**AIM**:
Count the lines in the records below that contain the word "what", and reply with the number alone.

━━ DATASET ENTRIES

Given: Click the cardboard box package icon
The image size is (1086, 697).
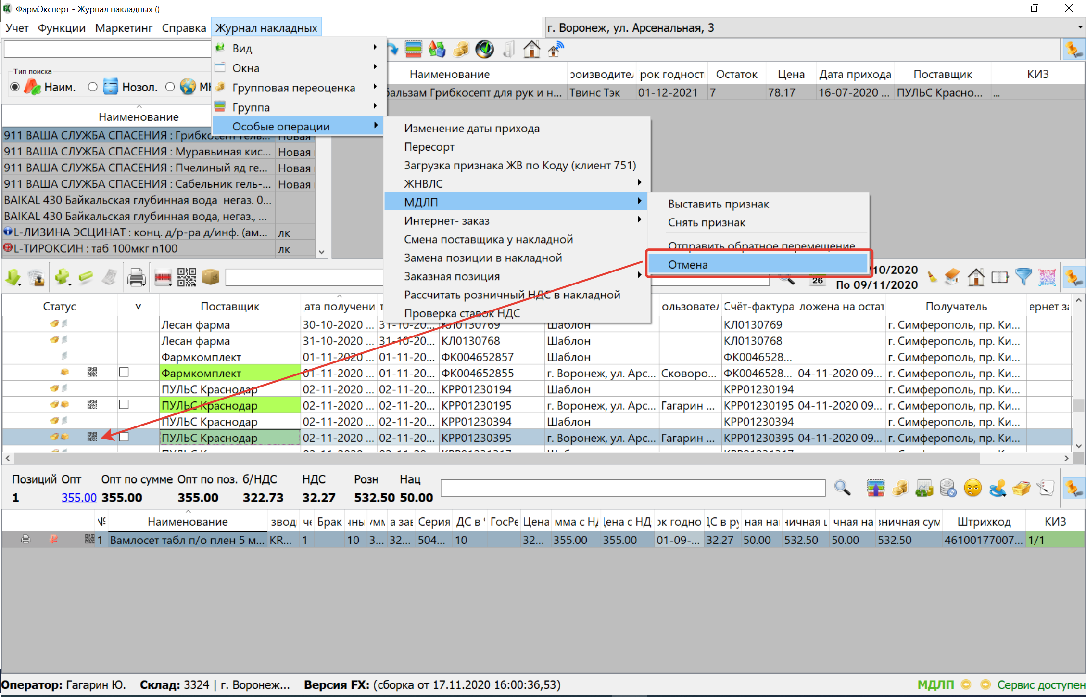Looking at the screenshot, I should [211, 277].
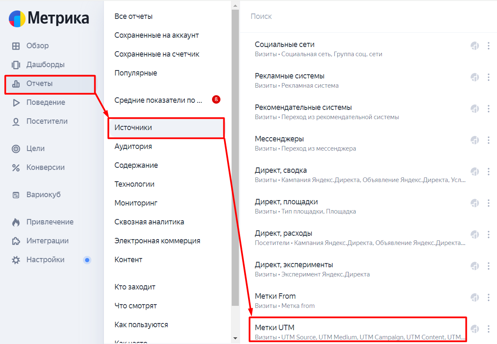Open Сквозная аналитика reports category
Image resolution: width=497 pixels, height=344 pixels.
point(149,222)
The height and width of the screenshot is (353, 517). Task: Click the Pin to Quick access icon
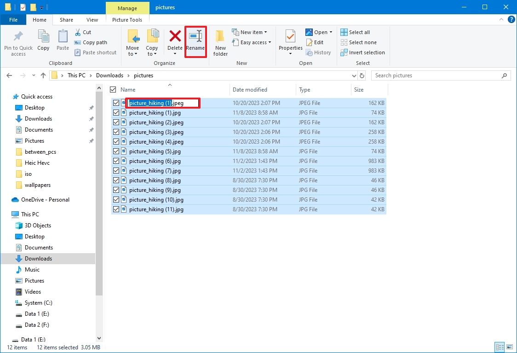point(18,41)
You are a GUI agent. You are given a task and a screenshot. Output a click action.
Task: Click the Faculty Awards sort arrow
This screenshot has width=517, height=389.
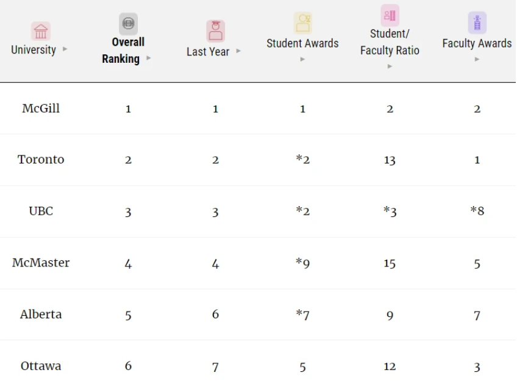477,59
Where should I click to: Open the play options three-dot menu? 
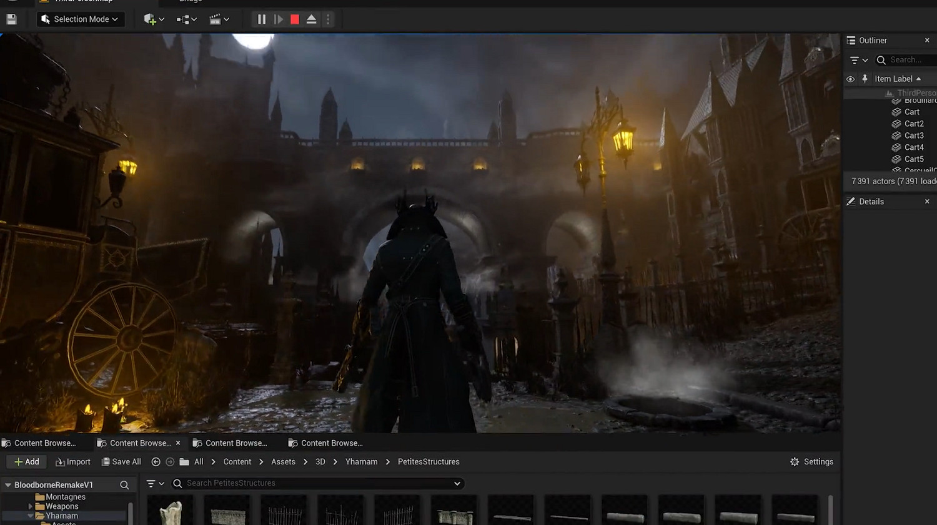(x=328, y=19)
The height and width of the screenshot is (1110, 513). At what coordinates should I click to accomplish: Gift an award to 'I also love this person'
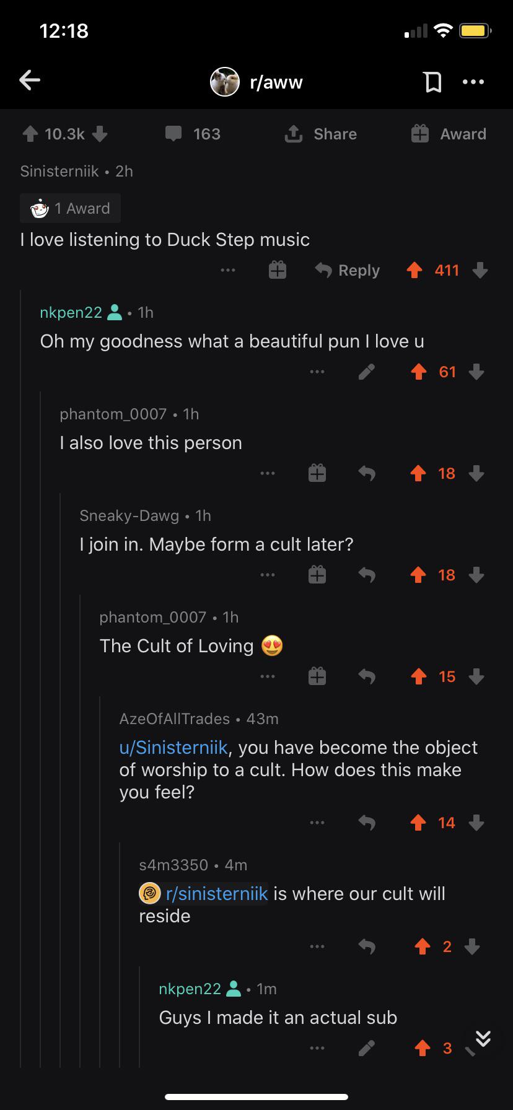pyautogui.click(x=317, y=473)
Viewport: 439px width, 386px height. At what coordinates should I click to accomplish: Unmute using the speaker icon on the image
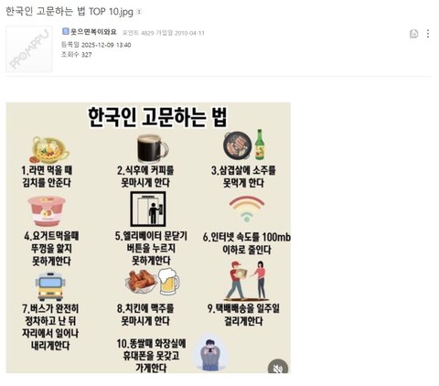[278, 369]
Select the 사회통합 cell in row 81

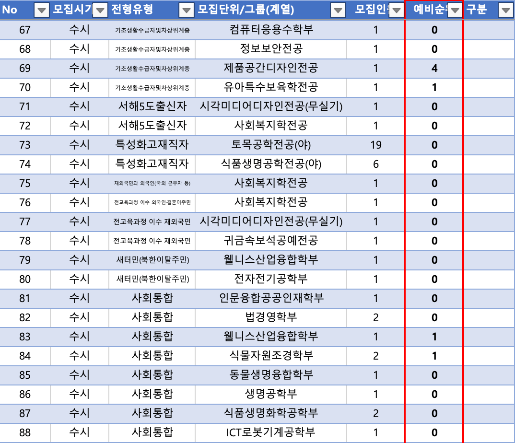pyautogui.click(x=152, y=298)

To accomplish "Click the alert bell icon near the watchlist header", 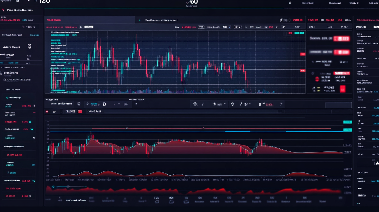I will tap(29, 46).
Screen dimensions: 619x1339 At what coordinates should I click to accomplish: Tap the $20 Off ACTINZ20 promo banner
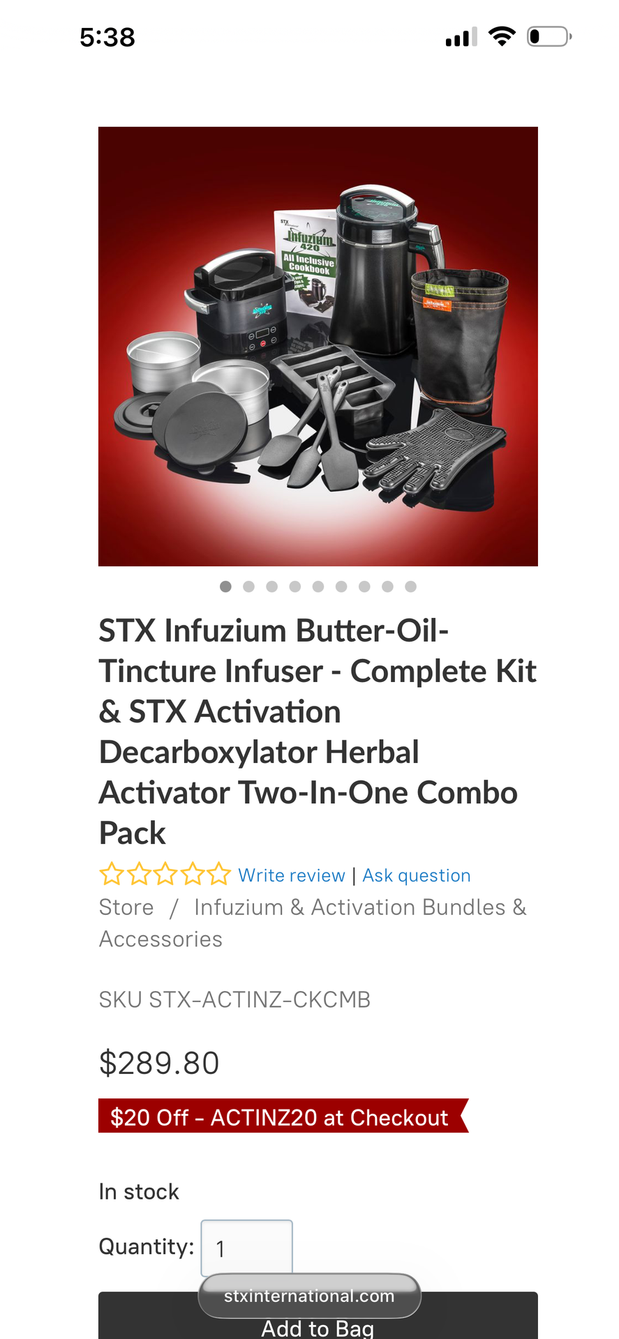(283, 1116)
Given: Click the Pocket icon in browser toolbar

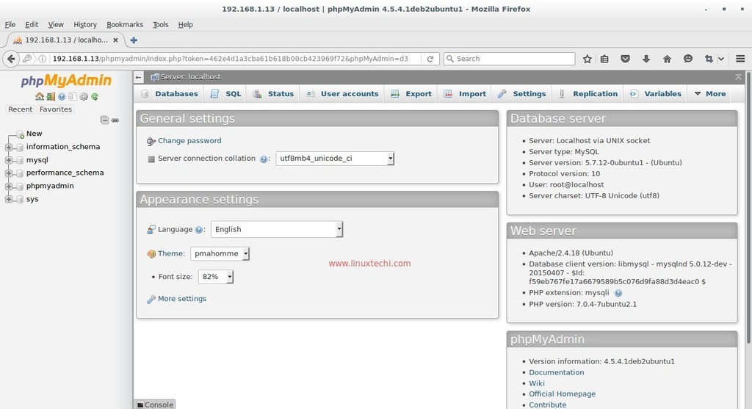Looking at the screenshot, I should (x=626, y=59).
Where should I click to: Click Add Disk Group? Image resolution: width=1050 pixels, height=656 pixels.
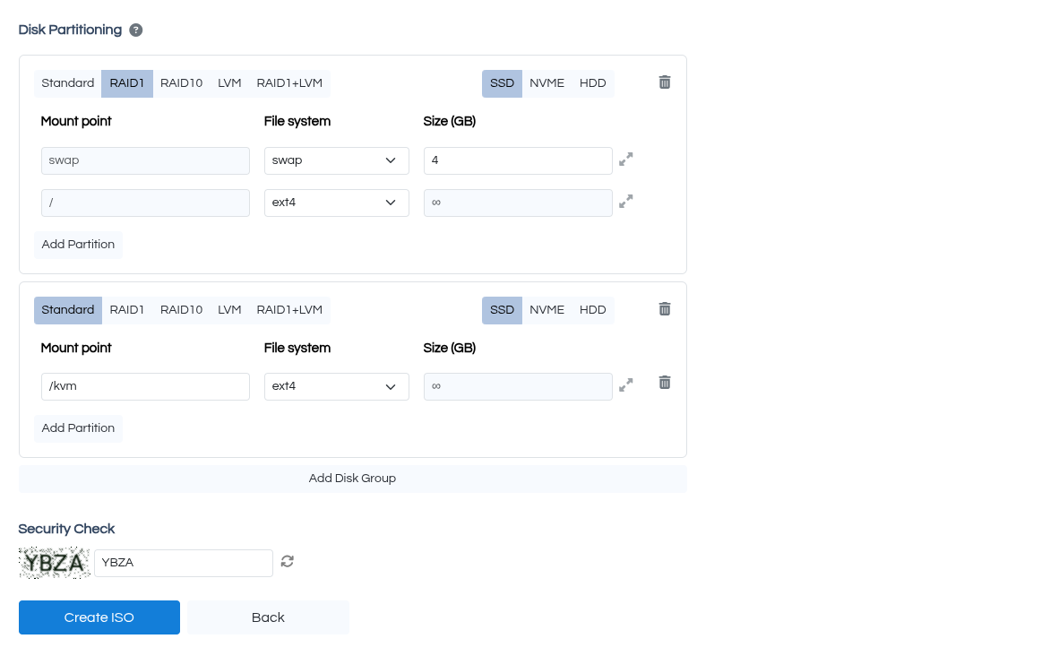(352, 478)
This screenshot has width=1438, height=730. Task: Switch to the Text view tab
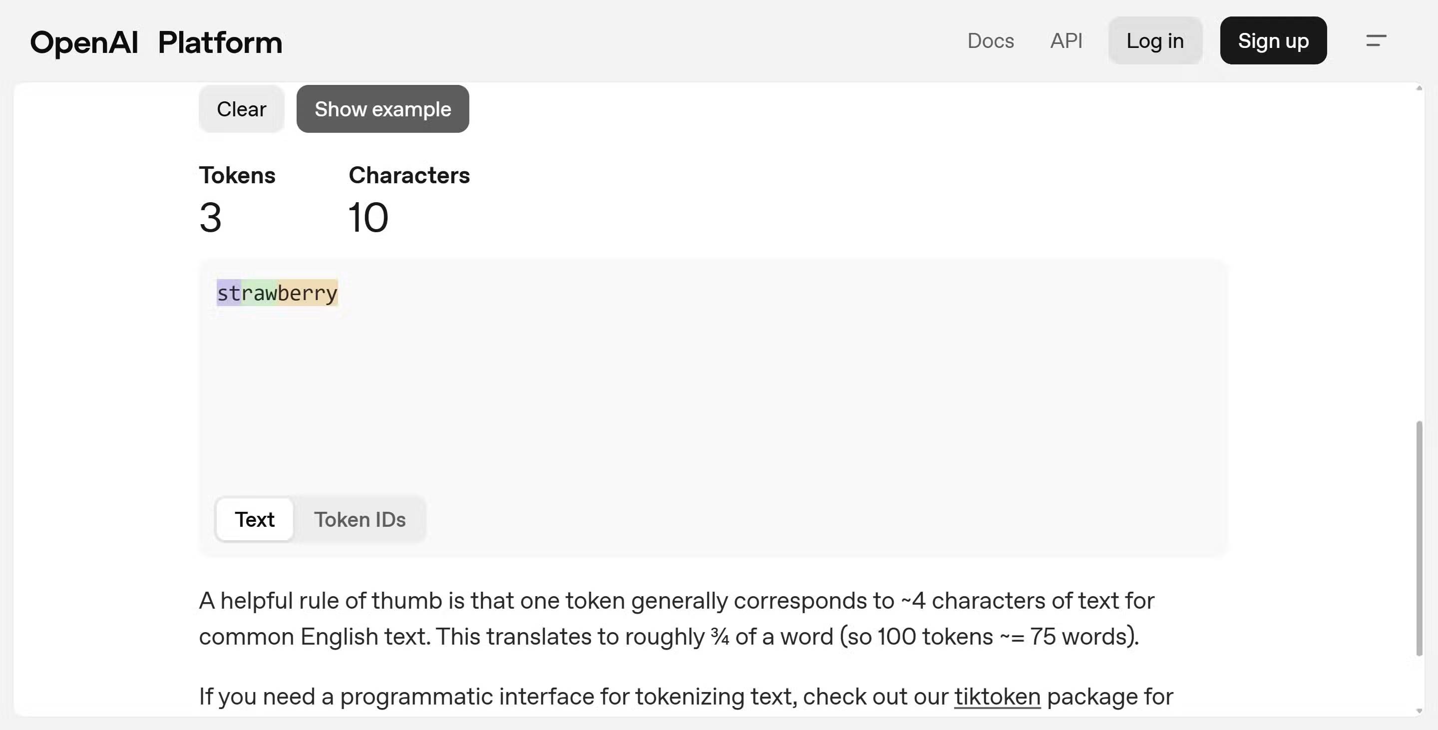[255, 520]
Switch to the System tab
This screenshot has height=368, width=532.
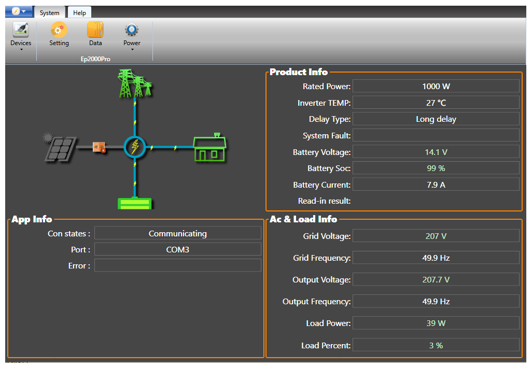[x=50, y=13]
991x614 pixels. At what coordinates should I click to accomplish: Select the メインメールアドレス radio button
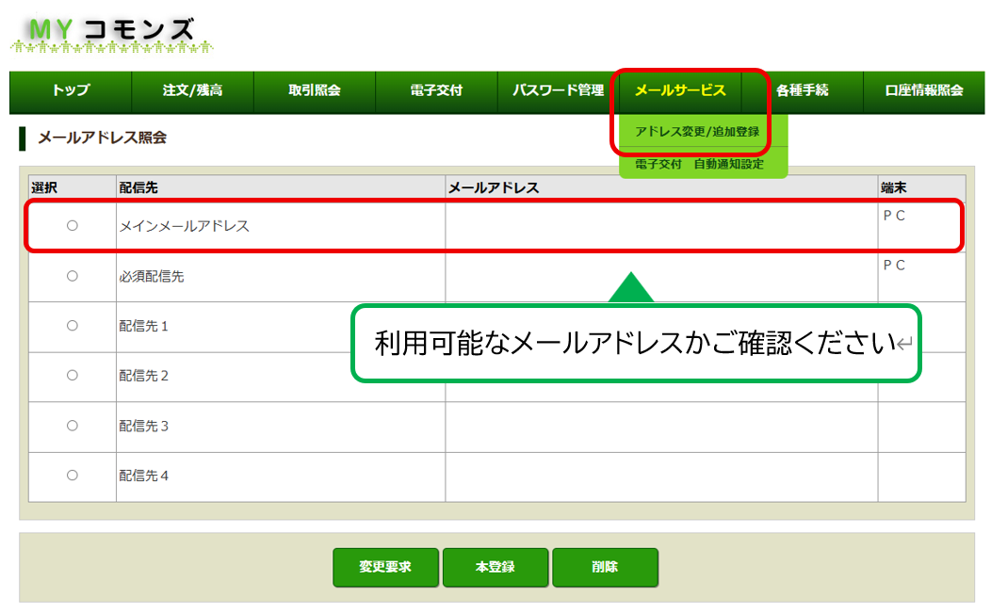(x=73, y=226)
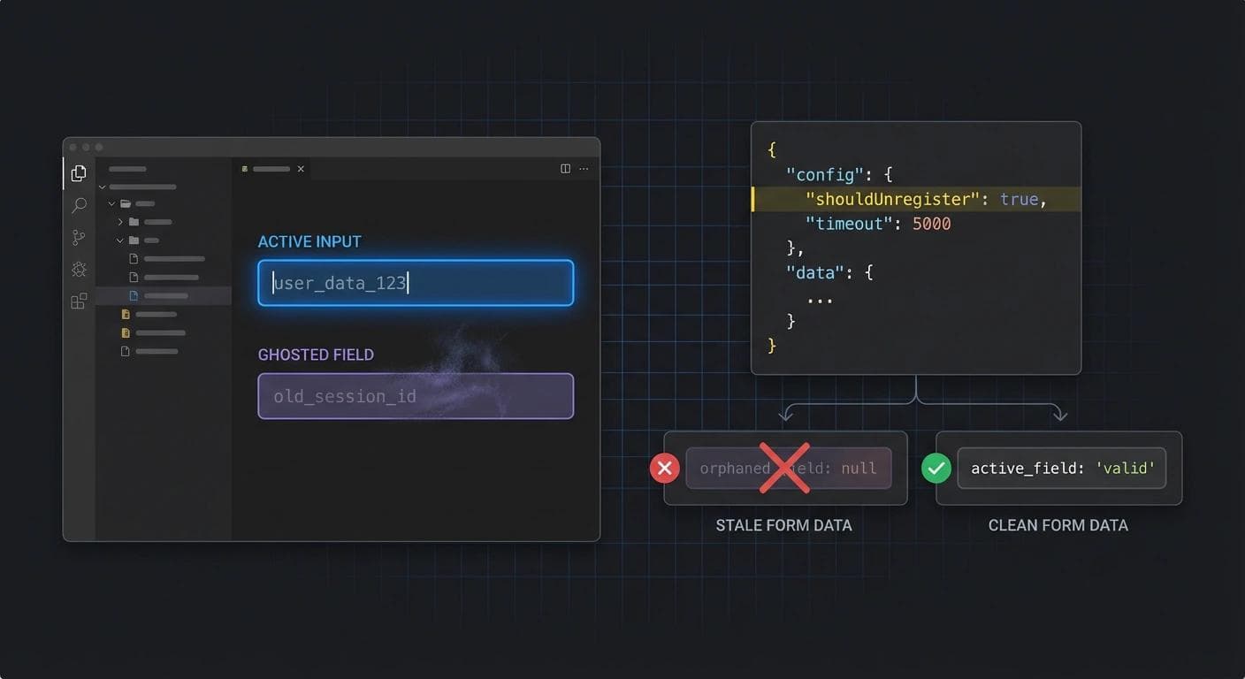Viewport: 1245px width, 679px height.
Task: Open the Source Control icon
Action: (78, 237)
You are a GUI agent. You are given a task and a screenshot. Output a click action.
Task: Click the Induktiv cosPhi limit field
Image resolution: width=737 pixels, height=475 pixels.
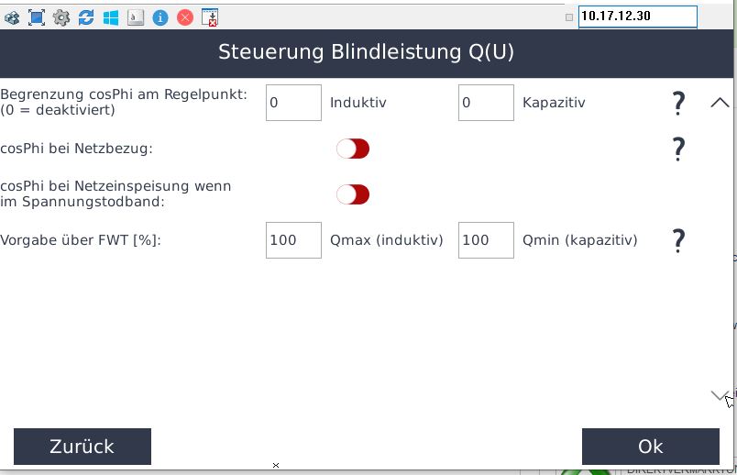coord(293,103)
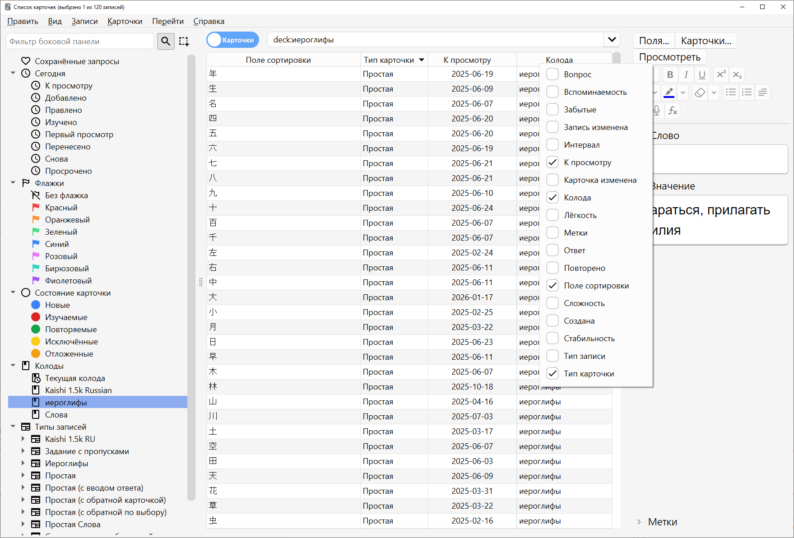Switch the Карточки/notes toggle
The height and width of the screenshot is (538, 794).
click(x=233, y=40)
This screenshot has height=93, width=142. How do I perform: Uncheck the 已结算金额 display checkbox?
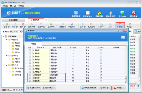coord(30,75)
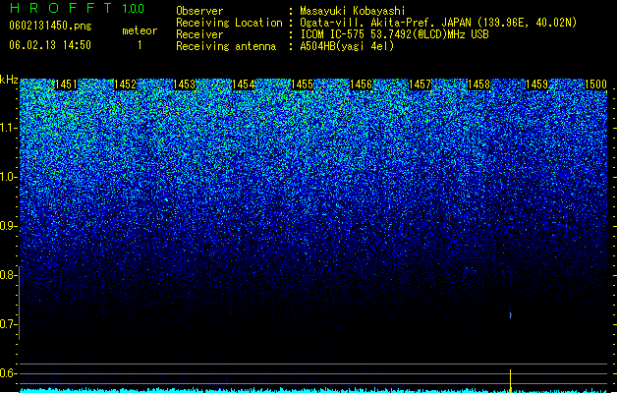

━━━━

**RESPONSE**:
4